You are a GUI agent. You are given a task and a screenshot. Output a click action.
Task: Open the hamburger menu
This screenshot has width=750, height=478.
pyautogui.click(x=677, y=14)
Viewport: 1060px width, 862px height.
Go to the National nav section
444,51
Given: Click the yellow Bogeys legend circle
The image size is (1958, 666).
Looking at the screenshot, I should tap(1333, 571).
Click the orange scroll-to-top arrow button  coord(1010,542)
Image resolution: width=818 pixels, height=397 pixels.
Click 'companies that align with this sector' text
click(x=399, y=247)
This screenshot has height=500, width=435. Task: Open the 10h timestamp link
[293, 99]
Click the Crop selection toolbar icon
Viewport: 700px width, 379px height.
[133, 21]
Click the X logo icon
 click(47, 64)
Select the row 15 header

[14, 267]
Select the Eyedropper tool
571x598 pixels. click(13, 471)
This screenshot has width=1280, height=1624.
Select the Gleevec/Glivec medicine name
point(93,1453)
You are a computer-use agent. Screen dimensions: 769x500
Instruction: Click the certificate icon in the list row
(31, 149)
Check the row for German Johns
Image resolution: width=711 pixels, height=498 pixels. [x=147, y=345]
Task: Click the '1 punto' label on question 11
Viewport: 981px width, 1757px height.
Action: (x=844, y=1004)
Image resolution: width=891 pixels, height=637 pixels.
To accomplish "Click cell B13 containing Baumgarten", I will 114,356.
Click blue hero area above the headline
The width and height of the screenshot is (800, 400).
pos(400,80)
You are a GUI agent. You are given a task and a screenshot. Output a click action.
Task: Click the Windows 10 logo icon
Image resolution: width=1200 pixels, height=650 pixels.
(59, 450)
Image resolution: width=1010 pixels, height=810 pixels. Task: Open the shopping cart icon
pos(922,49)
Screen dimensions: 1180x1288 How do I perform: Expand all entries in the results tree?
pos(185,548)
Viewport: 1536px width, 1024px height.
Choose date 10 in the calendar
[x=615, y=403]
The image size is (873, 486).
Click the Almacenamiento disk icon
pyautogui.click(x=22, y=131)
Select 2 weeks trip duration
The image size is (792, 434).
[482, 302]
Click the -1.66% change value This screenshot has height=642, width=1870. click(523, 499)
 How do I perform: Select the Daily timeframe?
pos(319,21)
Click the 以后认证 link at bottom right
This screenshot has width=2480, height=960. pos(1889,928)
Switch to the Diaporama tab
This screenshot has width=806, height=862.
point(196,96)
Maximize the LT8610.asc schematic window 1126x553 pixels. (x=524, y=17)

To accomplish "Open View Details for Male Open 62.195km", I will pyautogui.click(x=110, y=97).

- - -

#### [PROBLEM]
From the first line to the last, retype the material exactly.

#### [RESPONSE BELOW]
You are a GUI agent. You are given a task and a screenshot. Output a click action.
Task: Open the hamburger menu
This screenshot has width=750, height=478.
pyautogui.click(x=677, y=14)
Viewport: 1060px width, 862px height.
Go to the National nav section
444,51
Given: Click the yellow Bogeys legend circle
The image size is (1958, 666).
Looking at the screenshot, I should tap(1333, 571).
Click the orange scroll-to-top arrow button  coord(1010,542)
Image resolution: width=818 pixels, height=397 pixels.
Click 'companies that align with this sector' text
click(x=399, y=247)
This screenshot has height=500, width=435. Task: Open the 10h timestamp link
[293, 99]
Click the Crop selection toolbar icon
Viewport: 700px width, 379px height.
[133, 21]
Click the X logo icon
 click(47, 64)
Select the row 15 header

[14, 267]
Select the Eyedropper tool
571x598 pixels. click(13, 471)
This screenshot has width=1280, height=1624.
Select the Gleevec/Glivec medicine name
point(93,1453)
You are a computer-use agent. Screen dimensions: 769x500
Instruction: Click the certificate icon in the list row
(31, 149)
Check the row for German Johns
Image resolution: width=711 pixels, height=498 pixels. [x=147, y=345]
Task: Click the '1 punto' label on question 11
Viewport: 981px width, 1757px height.
Action: (x=844, y=1004)
Image resolution: width=891 pixels, height=637 pixels.
To accomplish "Click cell B13 containing Baumgarten", I will 114,356.
Click blue hero area above the headline
The width and height of the screenshot is (800, 400).
pos(400,80)
You are a GUI agent. You are given a task and a screenshot. Output a click action.
Task: Click the Windows 10 logo icon
Image resolution: width=1200 pixels, height=650 pixels.
(59, 450)
Image resolution: width=1010 pixels, height=810 pixels. Task: Open the shopping cart icon
pos(922,49)
Screen dimensions: 1180x1288 How do I perform: Expand all entries in the results tree?
pos(185,548)
Viewport: 1536px width, 1024px height.
Choose date 10 in the calendar
[x=615, y=403]
The image size is (873, 486).
Click the Almacenamiento disk icon
pyautogui.click(x=22, y=131)
Select 2 weeks trip duration
The image size is (792, 434).
[482, 302]
Click the -1.66% change value This screenshot has height=642, width=1870. click(523, 499)
 How do I perform: Select the Daily timeframe?
pos(319,21)
Click the 以后认证 link at bottom right
This screenshot has width=2480, height=960. pos(1889,928)
Switch to the Diaporama tab
This screenshot has width=806, height=862.
point(196,96)
Maximize the LT8610.asc schematic window 1126x553 pixels. (x=524, y=17)

To accomplish "Open View Details for Male Open 62.195km", I will pyautogui.click(x=110, y=97).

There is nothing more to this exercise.